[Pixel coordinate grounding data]

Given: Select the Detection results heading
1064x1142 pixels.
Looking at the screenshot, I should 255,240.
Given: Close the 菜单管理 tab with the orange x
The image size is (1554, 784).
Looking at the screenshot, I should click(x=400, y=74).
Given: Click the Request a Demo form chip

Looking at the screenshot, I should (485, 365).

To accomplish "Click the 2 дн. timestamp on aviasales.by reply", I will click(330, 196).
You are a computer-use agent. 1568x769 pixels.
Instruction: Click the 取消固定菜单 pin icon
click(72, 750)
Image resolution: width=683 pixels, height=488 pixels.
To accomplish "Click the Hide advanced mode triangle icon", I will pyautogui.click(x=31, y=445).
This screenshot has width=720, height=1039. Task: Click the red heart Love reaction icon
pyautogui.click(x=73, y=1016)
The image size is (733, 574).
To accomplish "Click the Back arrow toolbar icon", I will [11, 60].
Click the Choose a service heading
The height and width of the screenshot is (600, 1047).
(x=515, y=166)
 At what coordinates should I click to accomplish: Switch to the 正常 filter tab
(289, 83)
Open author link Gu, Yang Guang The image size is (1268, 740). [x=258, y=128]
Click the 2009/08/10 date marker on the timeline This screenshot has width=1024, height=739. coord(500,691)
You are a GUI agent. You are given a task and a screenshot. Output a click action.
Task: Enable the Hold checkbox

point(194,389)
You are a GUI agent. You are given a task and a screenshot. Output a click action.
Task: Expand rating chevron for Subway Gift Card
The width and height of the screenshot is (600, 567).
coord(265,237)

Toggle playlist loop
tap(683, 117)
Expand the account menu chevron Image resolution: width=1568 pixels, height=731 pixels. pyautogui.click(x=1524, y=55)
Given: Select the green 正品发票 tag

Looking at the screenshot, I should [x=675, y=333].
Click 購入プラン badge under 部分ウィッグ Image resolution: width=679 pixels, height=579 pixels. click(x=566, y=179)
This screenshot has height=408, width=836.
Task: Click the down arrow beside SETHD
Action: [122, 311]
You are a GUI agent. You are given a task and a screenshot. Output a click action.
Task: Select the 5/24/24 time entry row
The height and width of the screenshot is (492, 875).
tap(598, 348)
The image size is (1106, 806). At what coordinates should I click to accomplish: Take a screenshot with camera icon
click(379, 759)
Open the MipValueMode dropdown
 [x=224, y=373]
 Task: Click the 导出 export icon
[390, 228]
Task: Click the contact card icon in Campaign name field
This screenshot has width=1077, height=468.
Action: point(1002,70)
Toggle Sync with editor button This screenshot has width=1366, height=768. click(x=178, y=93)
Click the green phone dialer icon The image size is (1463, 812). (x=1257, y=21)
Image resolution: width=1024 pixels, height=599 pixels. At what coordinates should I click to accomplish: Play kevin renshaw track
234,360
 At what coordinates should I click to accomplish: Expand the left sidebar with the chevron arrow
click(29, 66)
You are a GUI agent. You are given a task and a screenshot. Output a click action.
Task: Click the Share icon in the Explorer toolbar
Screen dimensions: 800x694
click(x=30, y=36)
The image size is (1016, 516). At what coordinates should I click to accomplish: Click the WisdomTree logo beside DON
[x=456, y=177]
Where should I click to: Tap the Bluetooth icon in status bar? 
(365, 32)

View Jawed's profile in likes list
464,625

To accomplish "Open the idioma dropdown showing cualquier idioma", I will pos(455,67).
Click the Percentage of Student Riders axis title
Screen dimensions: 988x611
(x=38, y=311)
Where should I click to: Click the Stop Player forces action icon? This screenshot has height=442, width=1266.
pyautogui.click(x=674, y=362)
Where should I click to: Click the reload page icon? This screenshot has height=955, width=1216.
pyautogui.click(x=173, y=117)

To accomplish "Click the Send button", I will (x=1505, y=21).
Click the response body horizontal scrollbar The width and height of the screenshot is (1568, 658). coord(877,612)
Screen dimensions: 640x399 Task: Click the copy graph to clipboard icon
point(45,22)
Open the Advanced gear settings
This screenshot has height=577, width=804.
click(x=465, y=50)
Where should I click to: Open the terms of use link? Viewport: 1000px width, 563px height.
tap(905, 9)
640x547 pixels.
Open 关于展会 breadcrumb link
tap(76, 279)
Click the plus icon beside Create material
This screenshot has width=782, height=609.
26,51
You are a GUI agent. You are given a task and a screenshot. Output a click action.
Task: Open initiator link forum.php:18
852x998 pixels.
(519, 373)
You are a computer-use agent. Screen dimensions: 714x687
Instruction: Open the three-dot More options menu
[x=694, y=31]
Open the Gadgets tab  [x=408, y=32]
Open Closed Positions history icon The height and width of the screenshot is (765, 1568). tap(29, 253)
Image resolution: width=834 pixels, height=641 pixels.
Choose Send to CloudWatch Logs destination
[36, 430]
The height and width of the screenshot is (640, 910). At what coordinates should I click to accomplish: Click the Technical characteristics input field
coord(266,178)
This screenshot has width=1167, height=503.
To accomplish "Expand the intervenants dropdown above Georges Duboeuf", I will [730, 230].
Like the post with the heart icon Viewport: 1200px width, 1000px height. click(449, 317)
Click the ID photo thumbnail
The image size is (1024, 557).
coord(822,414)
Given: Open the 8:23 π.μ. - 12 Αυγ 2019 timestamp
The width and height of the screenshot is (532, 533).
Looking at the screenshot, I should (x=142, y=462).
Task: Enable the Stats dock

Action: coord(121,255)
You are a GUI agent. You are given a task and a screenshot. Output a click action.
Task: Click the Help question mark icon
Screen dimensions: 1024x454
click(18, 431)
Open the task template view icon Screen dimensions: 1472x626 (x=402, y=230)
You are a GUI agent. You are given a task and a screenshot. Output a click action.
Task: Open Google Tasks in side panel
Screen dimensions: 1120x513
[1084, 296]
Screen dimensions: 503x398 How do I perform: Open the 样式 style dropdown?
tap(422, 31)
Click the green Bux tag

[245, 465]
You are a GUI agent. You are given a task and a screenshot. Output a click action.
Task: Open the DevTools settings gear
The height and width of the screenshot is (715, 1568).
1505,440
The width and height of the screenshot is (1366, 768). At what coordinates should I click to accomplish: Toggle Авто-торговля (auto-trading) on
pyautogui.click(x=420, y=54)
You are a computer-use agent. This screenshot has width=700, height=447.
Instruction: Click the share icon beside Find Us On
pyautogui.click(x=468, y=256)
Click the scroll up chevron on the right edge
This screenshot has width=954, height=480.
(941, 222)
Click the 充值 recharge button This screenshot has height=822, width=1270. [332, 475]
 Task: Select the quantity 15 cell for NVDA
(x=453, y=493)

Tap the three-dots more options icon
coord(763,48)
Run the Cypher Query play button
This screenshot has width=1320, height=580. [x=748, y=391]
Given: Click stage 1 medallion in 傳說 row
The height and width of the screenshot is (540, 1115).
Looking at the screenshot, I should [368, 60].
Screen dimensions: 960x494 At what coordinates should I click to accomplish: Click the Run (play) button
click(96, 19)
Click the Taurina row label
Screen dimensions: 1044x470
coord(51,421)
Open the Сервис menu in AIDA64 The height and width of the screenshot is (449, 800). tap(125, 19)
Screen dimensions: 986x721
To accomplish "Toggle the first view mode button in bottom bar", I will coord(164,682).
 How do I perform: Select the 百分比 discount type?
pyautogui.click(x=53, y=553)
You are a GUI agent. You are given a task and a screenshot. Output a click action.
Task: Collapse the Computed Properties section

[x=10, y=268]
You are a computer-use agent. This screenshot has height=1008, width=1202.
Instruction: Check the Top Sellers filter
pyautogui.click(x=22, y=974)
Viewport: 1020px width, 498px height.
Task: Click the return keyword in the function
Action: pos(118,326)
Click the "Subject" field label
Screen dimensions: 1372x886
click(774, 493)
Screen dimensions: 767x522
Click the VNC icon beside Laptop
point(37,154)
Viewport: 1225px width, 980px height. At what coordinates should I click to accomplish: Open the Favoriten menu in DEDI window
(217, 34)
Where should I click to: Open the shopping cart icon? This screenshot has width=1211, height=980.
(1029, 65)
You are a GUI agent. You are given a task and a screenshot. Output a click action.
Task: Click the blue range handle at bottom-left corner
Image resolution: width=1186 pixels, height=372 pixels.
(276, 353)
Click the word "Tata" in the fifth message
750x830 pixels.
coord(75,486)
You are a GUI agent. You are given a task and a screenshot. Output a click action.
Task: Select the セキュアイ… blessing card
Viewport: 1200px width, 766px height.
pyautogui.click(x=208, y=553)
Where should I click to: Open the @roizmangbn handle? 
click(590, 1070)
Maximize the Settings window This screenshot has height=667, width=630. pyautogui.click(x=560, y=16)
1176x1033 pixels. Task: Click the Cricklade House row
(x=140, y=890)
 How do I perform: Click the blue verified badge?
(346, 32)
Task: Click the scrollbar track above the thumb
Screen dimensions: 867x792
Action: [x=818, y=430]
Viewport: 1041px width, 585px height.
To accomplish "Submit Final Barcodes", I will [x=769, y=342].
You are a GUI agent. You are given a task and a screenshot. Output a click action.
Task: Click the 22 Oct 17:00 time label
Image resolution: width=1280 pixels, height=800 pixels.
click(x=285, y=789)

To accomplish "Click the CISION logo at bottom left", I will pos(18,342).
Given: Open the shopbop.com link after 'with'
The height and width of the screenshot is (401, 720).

▸ **What to produce**
Retype, exactly as shown, the lines from the one with "Task: Click the blue" through the end of the records.

▸ **Response**
Task: Click the blue range handle at bottom-left corner
Image resolution: width=1186 pixels, height=372 pixels.
(276, 353)
Click the word "Tata" in the fifth message
750x830 pixels.
coord(75,486)
You are a GUI agent. You are given a task and a screenshot. Output a click action.
Task: Select the セキュアイ… blessing card
Viewport: 1200px width, 766px height.
pyautogui.click(x=208, y=553)
Where should I click to: Open the @roizmangbn handle? 
click(590, 1070)
Maximize the Settings window This screenshot has height=667, width=630. pyautogui.click(x=560, y=16)
1176x1033 pixels. Task: Click the Cricklade House row
(x=140, y=890)
 How do I perform: Click the blue verified badge?
(346, 32)
Task: Click the scrollbar track above the thumb
Screen dimensions: 867x792
Action: [x=818, y=430]
Viewport: 1041px width, 585px height.
To accomplish "Submit Final Barcodes", I will [x=769, y=342].
You are a GUI agent. You are given a task and a screenshot. Output a click action.
Task: Click the 22 Oct 17:00 time label
Image resolution: width=1280 pixels, height=800 pixels.
click(x=285, y=789)

To accomplish "Click the CISION logo at bottom left", I will pos(18,342).
Given: Open the shopbop.com link after 'with'
The height and width of the screenshot is (401, 720).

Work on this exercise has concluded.